Records contained in a dataset
****************************************

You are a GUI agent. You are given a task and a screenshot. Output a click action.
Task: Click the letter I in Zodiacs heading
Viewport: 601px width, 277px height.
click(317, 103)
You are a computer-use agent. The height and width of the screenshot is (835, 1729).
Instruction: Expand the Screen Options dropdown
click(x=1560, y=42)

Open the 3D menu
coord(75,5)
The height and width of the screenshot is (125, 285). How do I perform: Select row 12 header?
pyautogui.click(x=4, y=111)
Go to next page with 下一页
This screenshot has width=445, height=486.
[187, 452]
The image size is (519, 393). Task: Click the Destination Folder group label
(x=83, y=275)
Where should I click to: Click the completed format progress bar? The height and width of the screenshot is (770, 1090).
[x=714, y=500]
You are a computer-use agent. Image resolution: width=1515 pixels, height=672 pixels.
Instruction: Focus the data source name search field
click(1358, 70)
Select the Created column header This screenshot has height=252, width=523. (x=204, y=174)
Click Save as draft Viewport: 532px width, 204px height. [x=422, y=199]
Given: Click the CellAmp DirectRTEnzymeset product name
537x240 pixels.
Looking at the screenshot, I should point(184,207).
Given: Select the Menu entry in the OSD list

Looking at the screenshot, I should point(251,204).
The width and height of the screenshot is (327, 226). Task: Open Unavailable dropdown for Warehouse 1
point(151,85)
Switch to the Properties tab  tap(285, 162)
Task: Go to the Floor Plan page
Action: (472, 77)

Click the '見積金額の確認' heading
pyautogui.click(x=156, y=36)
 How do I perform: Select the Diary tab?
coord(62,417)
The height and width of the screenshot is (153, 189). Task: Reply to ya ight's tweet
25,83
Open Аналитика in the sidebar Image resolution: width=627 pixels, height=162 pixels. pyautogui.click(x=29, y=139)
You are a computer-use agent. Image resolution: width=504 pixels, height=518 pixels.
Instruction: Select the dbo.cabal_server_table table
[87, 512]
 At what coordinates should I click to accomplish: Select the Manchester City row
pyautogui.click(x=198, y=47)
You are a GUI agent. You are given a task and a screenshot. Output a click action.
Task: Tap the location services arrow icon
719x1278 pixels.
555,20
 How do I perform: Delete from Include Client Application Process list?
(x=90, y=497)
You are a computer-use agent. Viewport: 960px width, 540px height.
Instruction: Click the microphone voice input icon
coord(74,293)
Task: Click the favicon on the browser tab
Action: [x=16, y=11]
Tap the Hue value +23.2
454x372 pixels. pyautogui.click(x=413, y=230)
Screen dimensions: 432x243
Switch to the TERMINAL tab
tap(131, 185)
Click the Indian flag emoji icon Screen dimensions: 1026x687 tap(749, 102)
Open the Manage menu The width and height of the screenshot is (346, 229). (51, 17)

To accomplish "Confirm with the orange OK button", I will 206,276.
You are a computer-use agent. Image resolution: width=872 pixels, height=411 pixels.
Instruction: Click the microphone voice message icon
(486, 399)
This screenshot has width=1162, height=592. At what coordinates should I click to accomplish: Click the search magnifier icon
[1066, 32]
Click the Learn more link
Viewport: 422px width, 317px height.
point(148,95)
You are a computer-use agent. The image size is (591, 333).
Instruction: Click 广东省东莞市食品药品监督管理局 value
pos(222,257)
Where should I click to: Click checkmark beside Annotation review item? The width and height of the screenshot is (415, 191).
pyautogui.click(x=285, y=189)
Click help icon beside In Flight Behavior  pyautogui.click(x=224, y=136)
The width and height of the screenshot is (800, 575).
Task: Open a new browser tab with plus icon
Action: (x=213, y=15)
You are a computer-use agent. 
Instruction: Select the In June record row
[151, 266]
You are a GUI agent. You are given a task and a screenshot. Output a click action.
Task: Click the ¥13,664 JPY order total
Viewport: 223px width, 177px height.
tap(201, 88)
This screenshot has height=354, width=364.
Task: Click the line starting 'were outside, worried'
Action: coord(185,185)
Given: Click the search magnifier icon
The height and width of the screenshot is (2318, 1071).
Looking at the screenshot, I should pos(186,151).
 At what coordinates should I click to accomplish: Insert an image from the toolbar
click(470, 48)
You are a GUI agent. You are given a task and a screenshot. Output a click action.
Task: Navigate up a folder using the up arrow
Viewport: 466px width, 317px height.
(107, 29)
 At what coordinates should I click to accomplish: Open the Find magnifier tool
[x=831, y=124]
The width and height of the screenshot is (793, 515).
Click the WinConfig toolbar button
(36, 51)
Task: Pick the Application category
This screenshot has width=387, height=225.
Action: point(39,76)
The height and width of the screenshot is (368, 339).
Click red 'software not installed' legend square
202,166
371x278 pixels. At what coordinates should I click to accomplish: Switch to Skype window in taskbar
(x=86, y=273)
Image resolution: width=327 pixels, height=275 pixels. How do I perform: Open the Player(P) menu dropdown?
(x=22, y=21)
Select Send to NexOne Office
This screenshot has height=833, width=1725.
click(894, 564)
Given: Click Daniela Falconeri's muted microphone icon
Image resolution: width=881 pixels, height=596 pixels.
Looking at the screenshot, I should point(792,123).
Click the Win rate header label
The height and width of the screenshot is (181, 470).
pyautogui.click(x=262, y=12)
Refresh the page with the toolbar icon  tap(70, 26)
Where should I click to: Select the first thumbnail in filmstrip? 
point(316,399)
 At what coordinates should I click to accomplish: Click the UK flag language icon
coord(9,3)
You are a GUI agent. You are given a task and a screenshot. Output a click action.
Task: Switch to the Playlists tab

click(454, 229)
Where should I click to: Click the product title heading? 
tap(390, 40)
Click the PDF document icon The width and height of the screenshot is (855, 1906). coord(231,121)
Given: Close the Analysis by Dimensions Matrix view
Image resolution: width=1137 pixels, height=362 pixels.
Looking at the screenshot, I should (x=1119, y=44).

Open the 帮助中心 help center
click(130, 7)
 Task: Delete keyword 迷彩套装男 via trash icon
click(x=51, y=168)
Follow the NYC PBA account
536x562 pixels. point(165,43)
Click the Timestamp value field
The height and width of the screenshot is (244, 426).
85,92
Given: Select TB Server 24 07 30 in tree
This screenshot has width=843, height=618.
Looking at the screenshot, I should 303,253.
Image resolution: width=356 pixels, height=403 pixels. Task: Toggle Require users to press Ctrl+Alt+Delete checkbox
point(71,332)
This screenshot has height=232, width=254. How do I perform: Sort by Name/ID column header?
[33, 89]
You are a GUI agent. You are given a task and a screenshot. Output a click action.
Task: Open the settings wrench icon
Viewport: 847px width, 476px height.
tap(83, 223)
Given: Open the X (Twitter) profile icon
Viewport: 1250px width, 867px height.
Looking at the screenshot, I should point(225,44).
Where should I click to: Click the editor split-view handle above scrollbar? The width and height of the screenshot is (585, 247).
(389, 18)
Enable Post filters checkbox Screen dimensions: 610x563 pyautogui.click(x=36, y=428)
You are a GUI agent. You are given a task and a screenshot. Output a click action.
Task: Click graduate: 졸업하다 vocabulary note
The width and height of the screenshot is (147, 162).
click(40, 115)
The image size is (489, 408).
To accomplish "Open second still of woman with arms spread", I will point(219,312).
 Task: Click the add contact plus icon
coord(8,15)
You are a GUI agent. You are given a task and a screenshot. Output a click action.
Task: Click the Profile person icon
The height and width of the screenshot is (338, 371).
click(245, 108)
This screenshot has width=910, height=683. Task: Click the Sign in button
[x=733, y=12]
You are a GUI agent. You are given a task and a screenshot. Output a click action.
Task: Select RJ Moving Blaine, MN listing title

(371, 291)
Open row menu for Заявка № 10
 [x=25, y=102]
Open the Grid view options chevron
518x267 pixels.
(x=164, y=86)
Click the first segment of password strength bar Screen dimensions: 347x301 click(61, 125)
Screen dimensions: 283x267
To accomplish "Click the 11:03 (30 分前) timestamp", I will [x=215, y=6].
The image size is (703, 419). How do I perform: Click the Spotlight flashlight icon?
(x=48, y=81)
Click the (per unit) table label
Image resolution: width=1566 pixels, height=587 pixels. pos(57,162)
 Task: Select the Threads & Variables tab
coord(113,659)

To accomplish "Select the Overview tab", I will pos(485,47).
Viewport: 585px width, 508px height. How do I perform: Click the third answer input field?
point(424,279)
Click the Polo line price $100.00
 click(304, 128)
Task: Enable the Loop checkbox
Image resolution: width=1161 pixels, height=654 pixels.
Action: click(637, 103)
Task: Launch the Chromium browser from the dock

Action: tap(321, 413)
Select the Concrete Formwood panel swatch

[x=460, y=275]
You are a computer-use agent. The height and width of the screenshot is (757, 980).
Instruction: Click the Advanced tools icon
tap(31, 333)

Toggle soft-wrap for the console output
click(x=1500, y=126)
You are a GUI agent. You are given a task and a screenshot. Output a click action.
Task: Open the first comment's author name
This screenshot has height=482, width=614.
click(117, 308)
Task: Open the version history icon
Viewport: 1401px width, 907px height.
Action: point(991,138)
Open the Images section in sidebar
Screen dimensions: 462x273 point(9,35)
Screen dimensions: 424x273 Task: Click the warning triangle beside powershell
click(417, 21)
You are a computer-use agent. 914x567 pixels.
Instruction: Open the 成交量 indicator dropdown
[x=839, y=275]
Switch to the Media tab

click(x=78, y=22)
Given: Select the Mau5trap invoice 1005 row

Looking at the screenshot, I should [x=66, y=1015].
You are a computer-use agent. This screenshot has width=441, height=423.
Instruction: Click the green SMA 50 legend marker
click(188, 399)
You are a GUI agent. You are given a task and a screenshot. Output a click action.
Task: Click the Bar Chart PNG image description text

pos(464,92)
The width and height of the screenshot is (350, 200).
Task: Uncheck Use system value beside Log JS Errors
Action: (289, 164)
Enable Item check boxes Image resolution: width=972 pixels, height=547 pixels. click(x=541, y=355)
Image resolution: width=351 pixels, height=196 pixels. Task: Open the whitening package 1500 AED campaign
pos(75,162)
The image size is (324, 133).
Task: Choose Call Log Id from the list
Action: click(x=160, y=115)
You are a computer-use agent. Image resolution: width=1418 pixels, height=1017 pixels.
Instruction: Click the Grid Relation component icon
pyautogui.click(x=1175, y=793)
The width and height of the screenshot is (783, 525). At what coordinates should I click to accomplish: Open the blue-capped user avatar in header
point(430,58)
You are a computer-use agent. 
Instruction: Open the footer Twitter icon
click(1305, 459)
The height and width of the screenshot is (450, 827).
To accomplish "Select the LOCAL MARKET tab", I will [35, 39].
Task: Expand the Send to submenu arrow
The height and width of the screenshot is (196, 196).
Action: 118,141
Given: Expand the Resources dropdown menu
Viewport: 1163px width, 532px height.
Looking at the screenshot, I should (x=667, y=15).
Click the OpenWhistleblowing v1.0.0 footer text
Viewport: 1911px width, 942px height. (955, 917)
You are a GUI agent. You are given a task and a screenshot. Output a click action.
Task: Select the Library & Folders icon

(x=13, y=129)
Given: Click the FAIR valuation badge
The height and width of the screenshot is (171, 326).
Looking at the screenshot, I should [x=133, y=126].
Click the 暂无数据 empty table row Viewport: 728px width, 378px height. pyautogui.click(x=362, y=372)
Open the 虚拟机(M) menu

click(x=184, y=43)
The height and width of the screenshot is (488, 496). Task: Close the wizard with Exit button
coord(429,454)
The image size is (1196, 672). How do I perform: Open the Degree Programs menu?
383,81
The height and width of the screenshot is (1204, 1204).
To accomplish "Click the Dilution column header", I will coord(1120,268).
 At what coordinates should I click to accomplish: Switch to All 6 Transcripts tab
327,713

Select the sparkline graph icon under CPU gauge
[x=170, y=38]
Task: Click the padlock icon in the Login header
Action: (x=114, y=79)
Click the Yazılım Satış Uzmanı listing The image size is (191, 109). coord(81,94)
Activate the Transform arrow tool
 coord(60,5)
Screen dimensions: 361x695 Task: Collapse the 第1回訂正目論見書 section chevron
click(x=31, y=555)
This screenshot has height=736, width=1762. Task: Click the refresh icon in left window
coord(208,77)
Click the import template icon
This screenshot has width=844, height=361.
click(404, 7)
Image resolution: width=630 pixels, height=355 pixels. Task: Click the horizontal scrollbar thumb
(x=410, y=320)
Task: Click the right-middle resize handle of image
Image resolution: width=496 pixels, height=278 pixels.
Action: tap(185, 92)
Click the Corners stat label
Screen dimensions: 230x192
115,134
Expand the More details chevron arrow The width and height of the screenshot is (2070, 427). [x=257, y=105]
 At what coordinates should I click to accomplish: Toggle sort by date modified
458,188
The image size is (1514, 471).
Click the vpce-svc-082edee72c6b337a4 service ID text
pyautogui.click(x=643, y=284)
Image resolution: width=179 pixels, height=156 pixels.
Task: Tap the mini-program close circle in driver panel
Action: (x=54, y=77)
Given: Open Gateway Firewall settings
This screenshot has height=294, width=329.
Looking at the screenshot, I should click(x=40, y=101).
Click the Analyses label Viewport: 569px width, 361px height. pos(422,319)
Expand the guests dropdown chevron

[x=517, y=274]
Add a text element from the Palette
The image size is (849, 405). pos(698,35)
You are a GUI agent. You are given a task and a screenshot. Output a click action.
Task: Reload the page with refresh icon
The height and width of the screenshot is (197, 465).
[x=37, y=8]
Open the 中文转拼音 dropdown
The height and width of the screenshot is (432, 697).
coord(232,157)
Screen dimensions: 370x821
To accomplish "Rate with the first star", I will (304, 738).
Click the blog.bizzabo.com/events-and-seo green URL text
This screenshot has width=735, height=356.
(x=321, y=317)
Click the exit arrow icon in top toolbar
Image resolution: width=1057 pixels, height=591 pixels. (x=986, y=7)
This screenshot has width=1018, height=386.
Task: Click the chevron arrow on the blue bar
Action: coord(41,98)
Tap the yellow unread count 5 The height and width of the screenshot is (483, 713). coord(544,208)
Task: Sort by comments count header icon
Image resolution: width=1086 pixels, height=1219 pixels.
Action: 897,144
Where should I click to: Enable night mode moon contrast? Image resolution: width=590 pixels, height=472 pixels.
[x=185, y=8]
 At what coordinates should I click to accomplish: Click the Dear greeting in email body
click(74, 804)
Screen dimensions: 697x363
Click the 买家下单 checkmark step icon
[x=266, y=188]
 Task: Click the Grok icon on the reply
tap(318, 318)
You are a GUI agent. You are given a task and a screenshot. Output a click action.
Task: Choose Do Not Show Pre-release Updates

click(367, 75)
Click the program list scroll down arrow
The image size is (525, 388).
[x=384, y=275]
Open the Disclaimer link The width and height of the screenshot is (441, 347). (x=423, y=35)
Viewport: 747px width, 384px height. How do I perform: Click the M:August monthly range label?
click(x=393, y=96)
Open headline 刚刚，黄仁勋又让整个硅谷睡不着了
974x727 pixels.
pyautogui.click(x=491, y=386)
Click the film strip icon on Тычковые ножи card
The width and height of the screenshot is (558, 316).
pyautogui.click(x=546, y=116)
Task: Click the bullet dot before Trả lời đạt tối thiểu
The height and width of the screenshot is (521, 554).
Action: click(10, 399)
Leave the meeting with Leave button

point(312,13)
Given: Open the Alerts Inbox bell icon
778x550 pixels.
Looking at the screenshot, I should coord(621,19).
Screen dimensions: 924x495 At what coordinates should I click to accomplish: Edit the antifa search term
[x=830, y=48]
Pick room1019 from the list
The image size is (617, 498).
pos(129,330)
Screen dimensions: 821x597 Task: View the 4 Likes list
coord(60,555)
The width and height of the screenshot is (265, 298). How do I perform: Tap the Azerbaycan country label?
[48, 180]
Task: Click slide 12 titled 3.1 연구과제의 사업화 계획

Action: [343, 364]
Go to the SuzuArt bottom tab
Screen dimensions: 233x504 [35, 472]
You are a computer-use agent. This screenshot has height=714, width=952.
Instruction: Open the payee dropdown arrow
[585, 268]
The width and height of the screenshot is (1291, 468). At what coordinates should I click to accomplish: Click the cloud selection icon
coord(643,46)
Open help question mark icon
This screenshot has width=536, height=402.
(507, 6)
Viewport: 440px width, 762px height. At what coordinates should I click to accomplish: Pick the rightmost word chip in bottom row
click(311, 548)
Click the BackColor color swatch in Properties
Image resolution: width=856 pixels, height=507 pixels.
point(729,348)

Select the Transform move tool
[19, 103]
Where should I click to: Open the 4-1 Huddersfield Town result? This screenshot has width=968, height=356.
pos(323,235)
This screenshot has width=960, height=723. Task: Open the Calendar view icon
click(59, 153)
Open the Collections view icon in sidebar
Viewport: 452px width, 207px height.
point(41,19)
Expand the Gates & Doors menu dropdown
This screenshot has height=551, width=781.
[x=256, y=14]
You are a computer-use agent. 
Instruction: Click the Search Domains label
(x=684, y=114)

****************************************

Description of the task — Copy out, exactly and alone, the lines of the entries above between the ones holding "You are a computer-use agent. Image resolution: width=1418" and "The height and width of the screenshot is (1204, 1204).", inclusive.

Response to the task —
You are a computer-use agent. Image resolution: width=1418 pixels, height=1017 pixels.
Instruction: Click the Grid Relation component icon
pyautogui.click(x=1175, y=793)
The width and height of the screenshot is (783, 525). At what coordinates should I click to accomplish: Open the blue-capped user avatar in header
point(430,58)
You are a computer-use agent. 
Instruction: Open the footer Twitter icon
click(1305, 459)
The height and width of the screenshot is (450, 827).
To accomplish "Select the LOCAL MARKET tab", I will [35, 39].
Task: Expand the Send to submenu arrow
The height and width of the screenshot is (196, 196).
Action: 118,141
Given: Expand the Resources dropdown menu
Viewport: 1163px width, 532px height.
Looking at the screenshot, I should (x=667, y=15).
Click the OpenWhistleblowing v1.0.0 footer text
Viewport: 1911px width, 942px height. (955, 917)
You are a GUI agent. You are given a task and a screenshot. Output a click action.
Task: Select the Library & Folders icon

(x=13, y=129)
Given: Click the FAIR valuation badge
The height and width of the screenshot is (171, 326).
Looking at the screenshot, I should [x=133, y=126].
Click the 暂无数据 empty table row Viewport: 728px width, 378px height. pyautogui.click(x=362, y=372)
Open the 虚拟机(M) menu

click(x=184, y=43)
The height and width of the screenshot is (488, 496). Task: Close the wizard with Exit button
coord(429,454)
The image size is (1196, 672). How do I perform: Open the Degree Programs menu?
383,81
The height and width of the screenshot is (1204, 1204).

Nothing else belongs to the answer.